Dictionary Panel - Kanji Information Card

Tuesday, January 15, 2013

Self Introduction

Name: Ross Peterson
Email:
            • University: rosscpeterson@neo.tamu.edu
            • Gmail: rosspeterson06@gmail.com
Major: Computer Science
Year: 2nd Year Masters (Non-Thesis), last semester
Undergraduate Education: Texas A&M University, College Station



Why I'm Taking the Class: 
  1. Dr. Hammond is a great professor. She covers a wide range of material, knows the literature, is active and respected in the fields she teaches, and runs a fun class. I should know since this is the 4th class I've taken with her.
  2. I've been developing an educational sketch recognition based program called Kanji Storyteller that acts as a learning space for students of foreign languages. Currently, it only supports Japanese and only recognizes a small set of kanji. When I first started working on it, I was working with a group of students from Dr. Hammond's Sketch Recognition Lab and I was pretty dependent on their contributions for the recognizer. I want to improve the recognizer and free myself from dependence on others for future development. (more about that project later.)
Experience / Expertise I bring to the class:
I won't claims expertise in any particular area but my skills include:

Programming Languages:        C++/C, Python, Java, Javascript, C#, PHP, ,NET, WPF, XML, XAML, Haskell, Lisp, Prolog, MySQL
Natural Languages:                  English, Spanish, Japanese

Other Skills/Experiences:
Multithreaded Programming, Windows and Unix System Programming (GUI, inter-process comm., threads, sockets), Agile Methods: Scrum, Game Development in Unity3d

Professional Life Goals:
  1. Make a memorable game, preferably fun.
  2. Develop a top-tier educational tool for learning languages.
  3. Find work in the video game industry for a time.
Personal Life Goals:
  1. To serve God and others well
  2. To love God and others fully
  3. To  live wisely
  4. To learn many languages well and visit and experience many cultures
What I want to do after I graduate:
  • Get a good job (pays reasonably with fun coworkers and fulfilling work) and earn enough to have a great wedding and honeymoon in October
What I expect to be doing in 10 years:
  • One can never be sure, but hopefully learning a new language and living out my personal and professional goals.
What do you think will be the next biggest technological advancement in computer science?
  • Proliferation of nano-machines for sensing, communication, and environment alteration (maybe that's the next after next after next advancement)
If you could travel back in time, who would you like to meet and why?
  • C.S. Lewis - The man is simply brilliant. He writes very succinctly and has a very discerning mind.
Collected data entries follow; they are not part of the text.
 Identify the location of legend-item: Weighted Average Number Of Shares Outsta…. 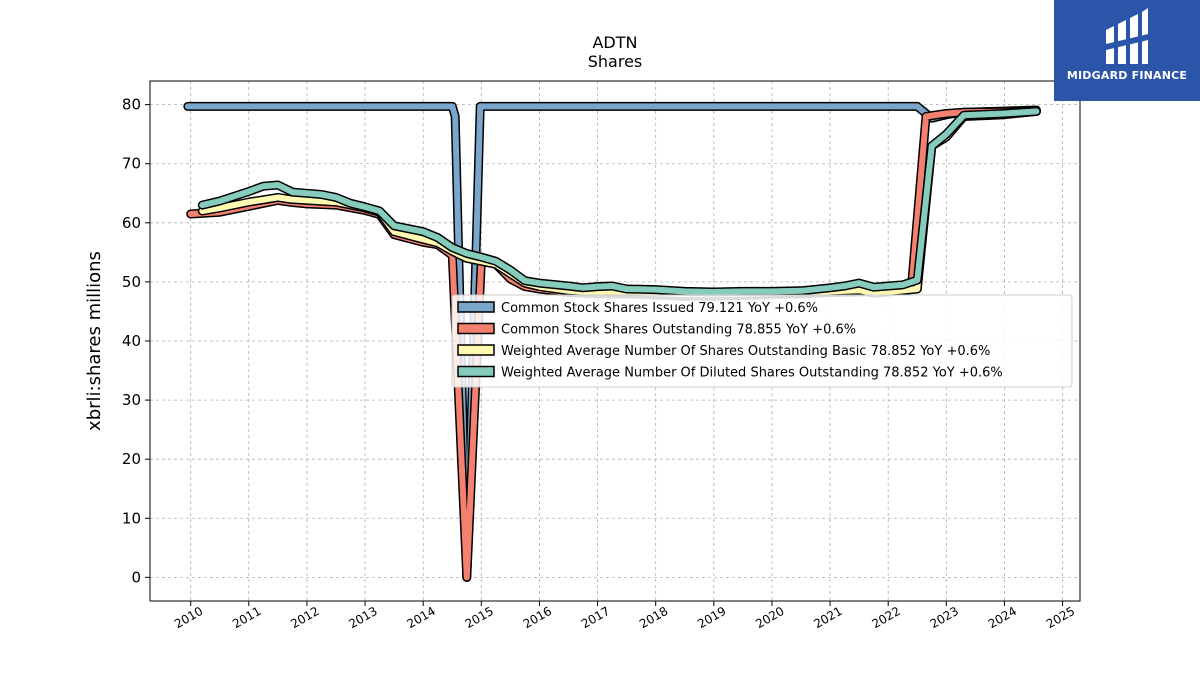
(724, 352).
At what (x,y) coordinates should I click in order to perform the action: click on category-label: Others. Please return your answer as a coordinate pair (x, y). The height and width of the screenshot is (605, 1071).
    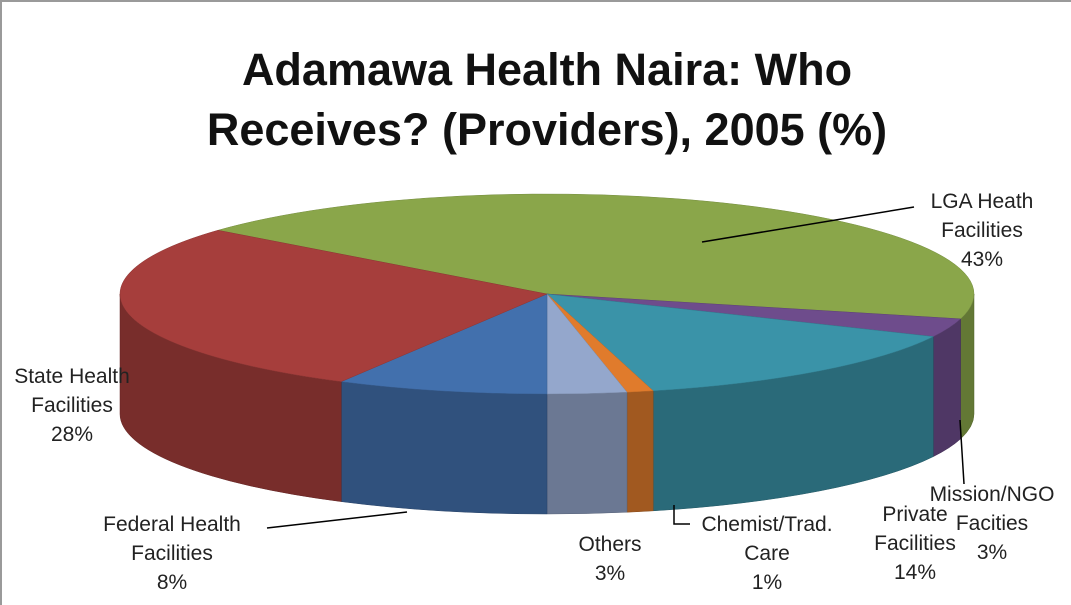
    Looking at the image, I should click on (610, 544).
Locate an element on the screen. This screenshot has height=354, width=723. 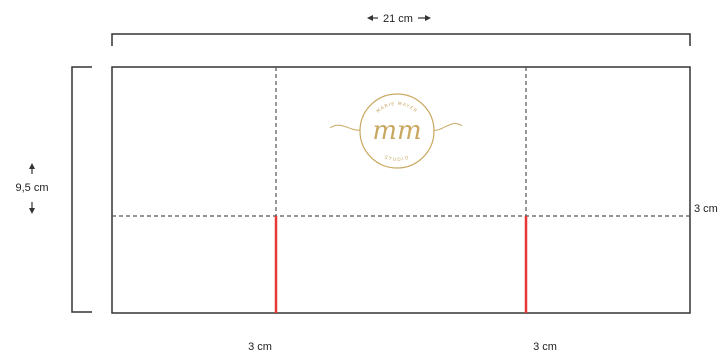
width-dimension: 21 cm is located at coordinates (401, 30).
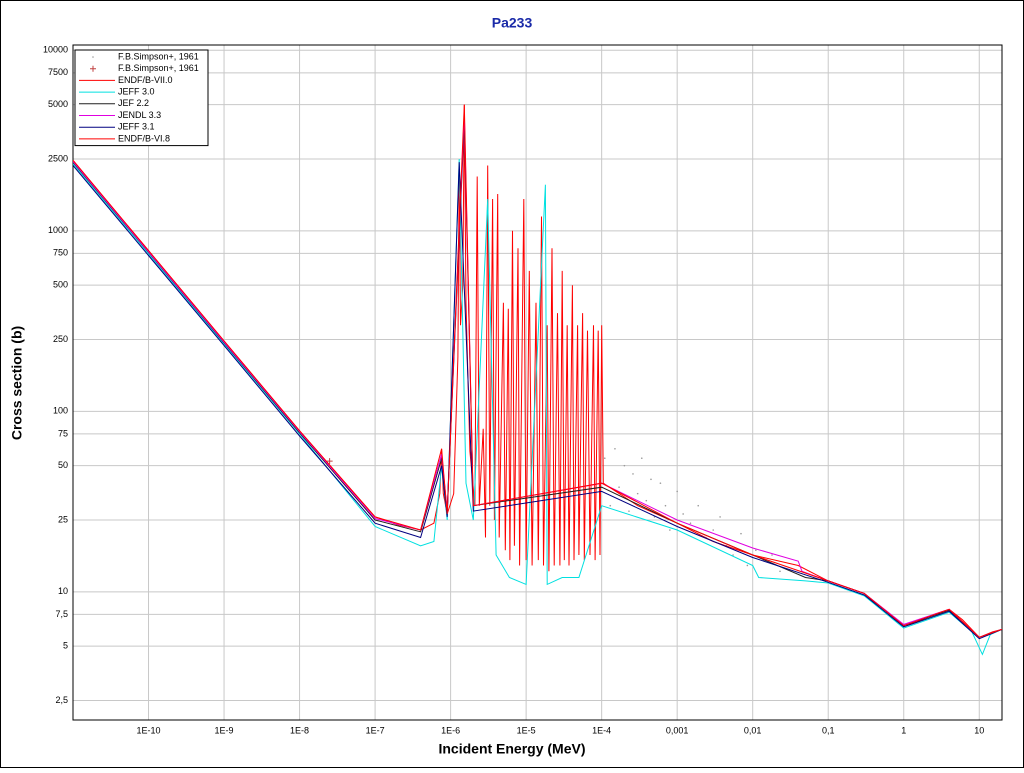 Image resolution: width=1024 pixels, height=773 pixels. Describe the element at coordinates (60, 285) in the screenshot. I see `y-tick-label: 500` at that location.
He sees what everyone sees in any particular matter and then drills past assumptions and hits what is really the heart of the matter. His logical approach to theology results in balanced and sound stances on anything he approaches.
Describe your favorite shoes and why they are your favorite?
  • I suppose that I enjoyed a pair of  leather boots with a belt style buckle that looks similar to harness boots. They had a rounded toe look. They were heavy and you felt like you could command a presence without being forcibly stylish or vain.
If you could be fluent in any foreign language that you're not already fluent in, which one would it be and why?
  • Either Mandarin or German, I think. I like their history, art, food, culture, and way their languages sound.
Something Funny / Interesting:
  • I had no idea what programming was when I started studying computer science.